Start of Block
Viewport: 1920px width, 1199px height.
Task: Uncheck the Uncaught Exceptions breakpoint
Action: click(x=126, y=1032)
End of Block
Start of Block
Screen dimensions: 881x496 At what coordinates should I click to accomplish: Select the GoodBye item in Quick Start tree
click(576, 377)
End of Block
Start of Block
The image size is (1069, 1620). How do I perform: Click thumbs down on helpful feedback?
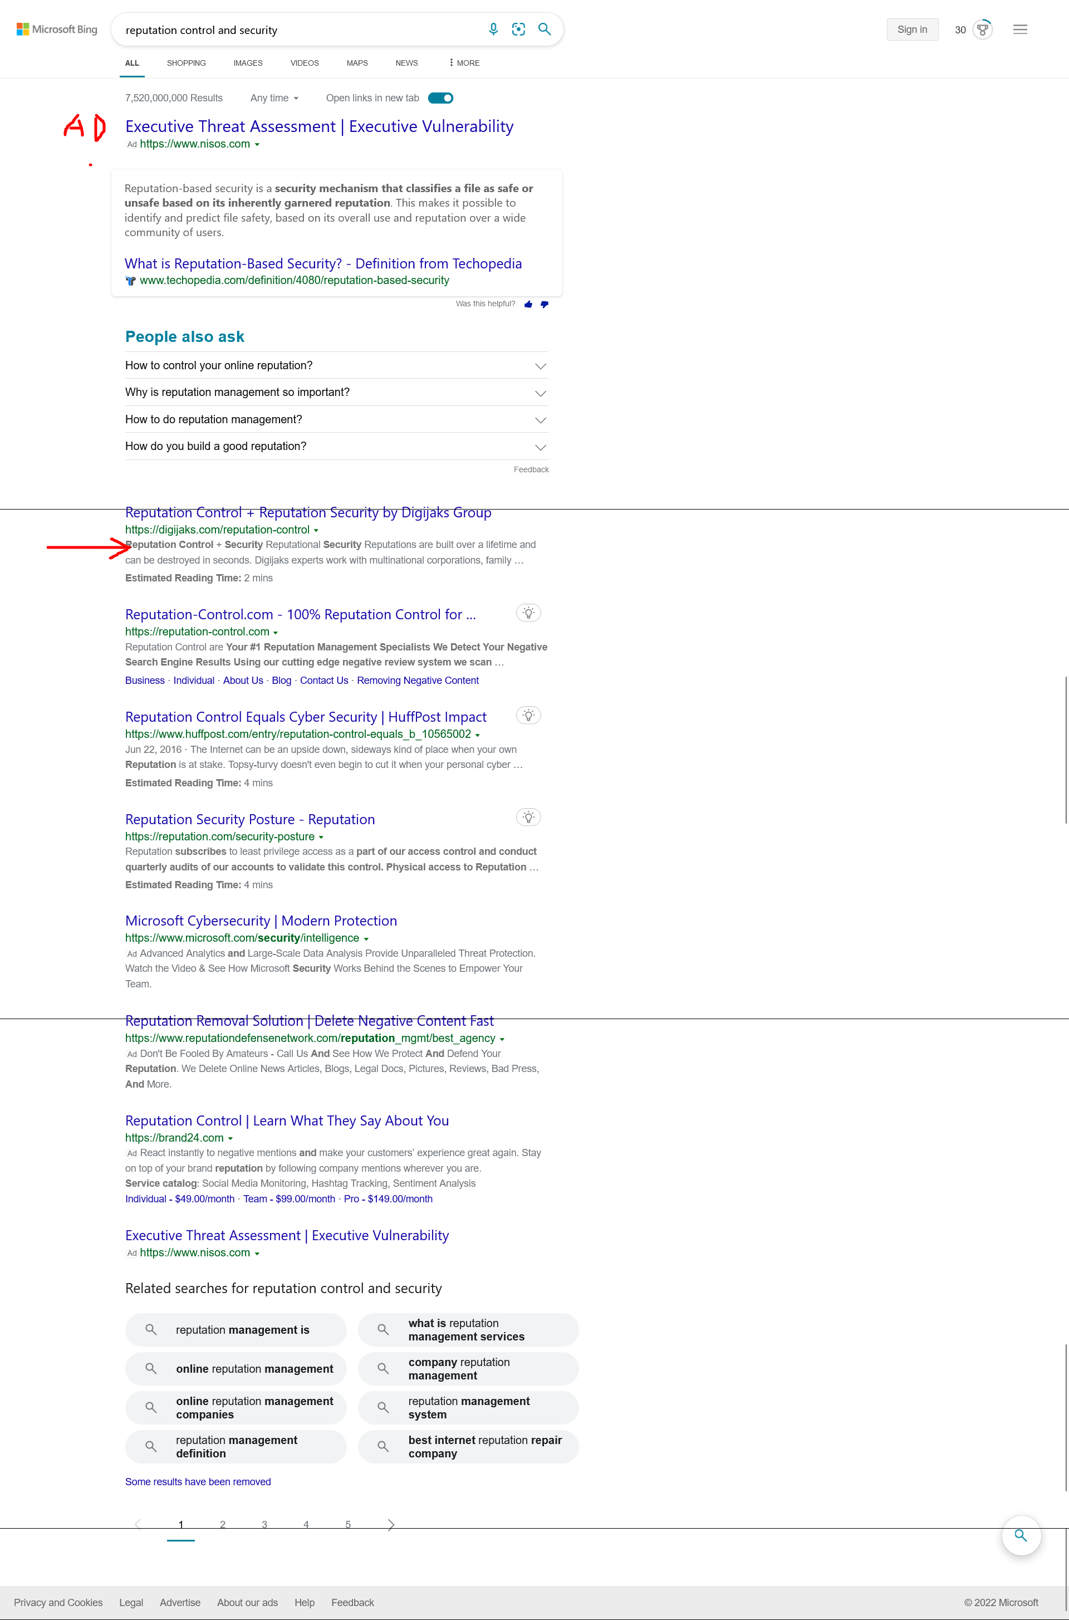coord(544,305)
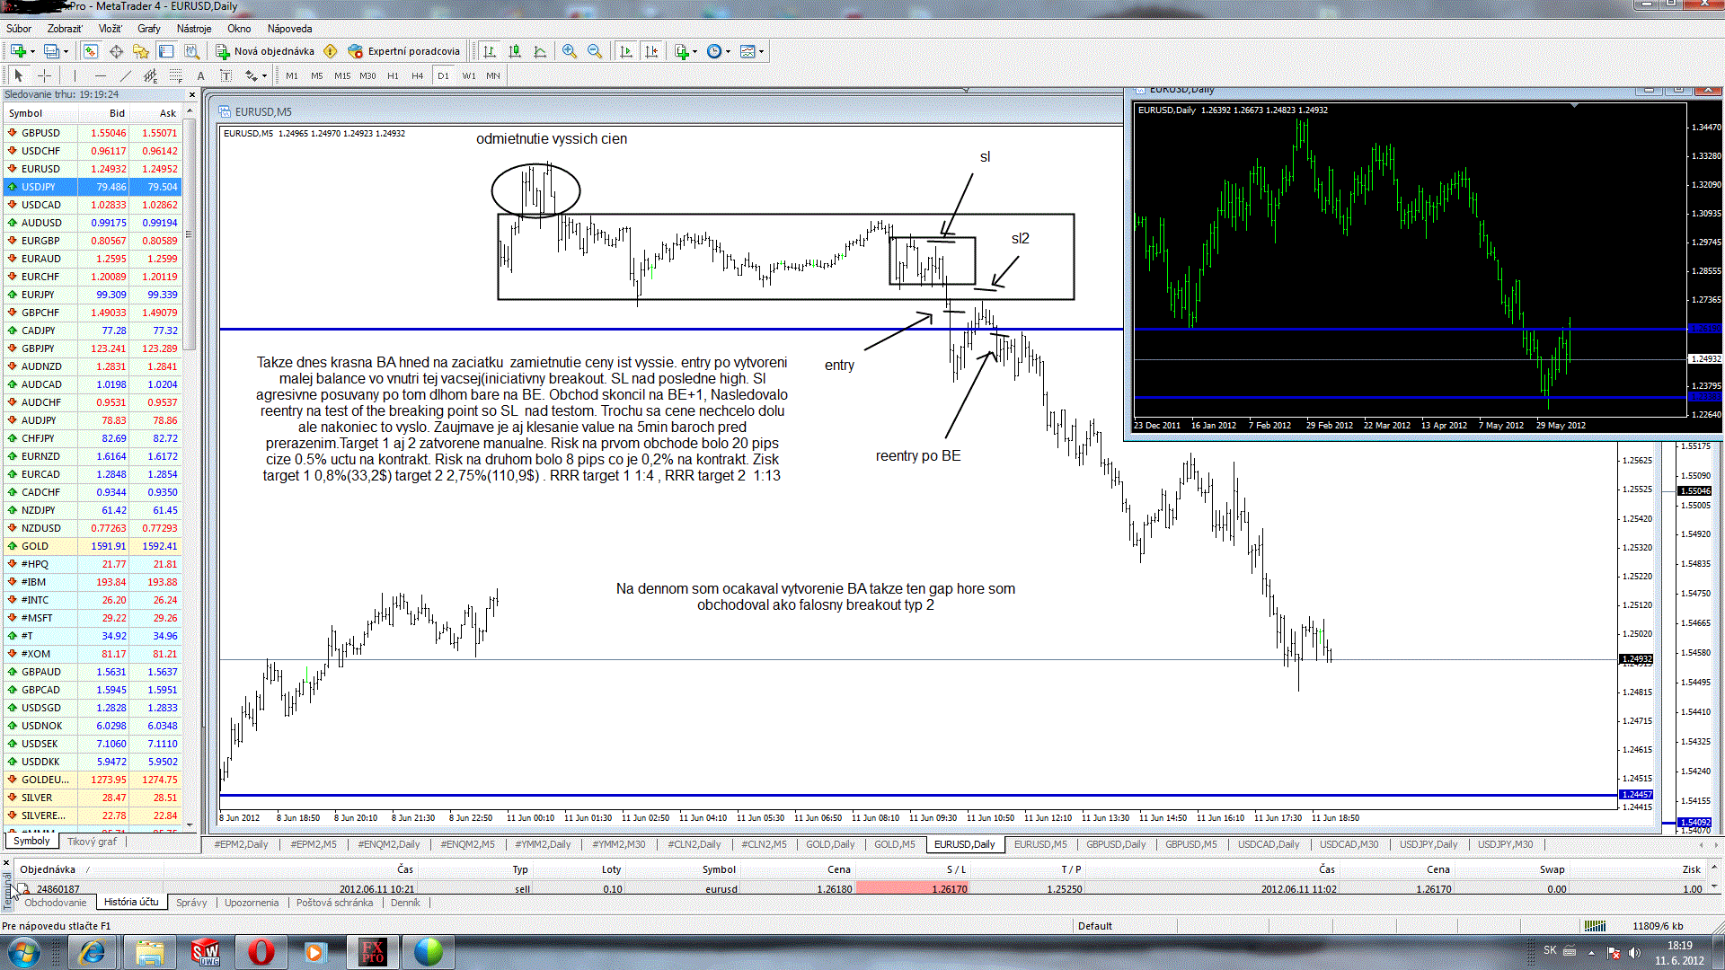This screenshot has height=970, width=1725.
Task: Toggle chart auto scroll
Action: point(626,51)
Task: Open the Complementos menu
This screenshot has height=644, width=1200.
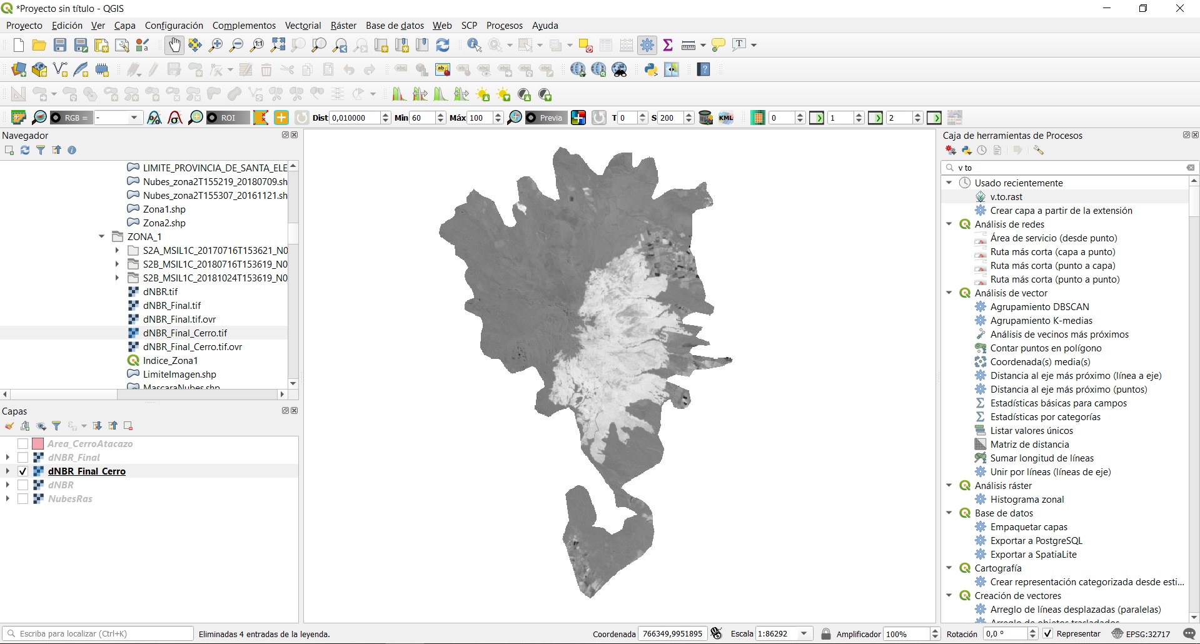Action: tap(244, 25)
End of Block
Directions
Write out the lines above from the one with "The image size" through the one with "Task: Open the Complementos menu", ends included, exactly; no picture goes in.

Output of the exercise
The image size is (1069, 1620). How do I perform: Click thumbs down on helpful feedback?
coord(544,305)
This screenshot has height=970, width=1725.
Task: Toggle chart auto scroll
Action: point(626,51)
Task: Open the Complementos menu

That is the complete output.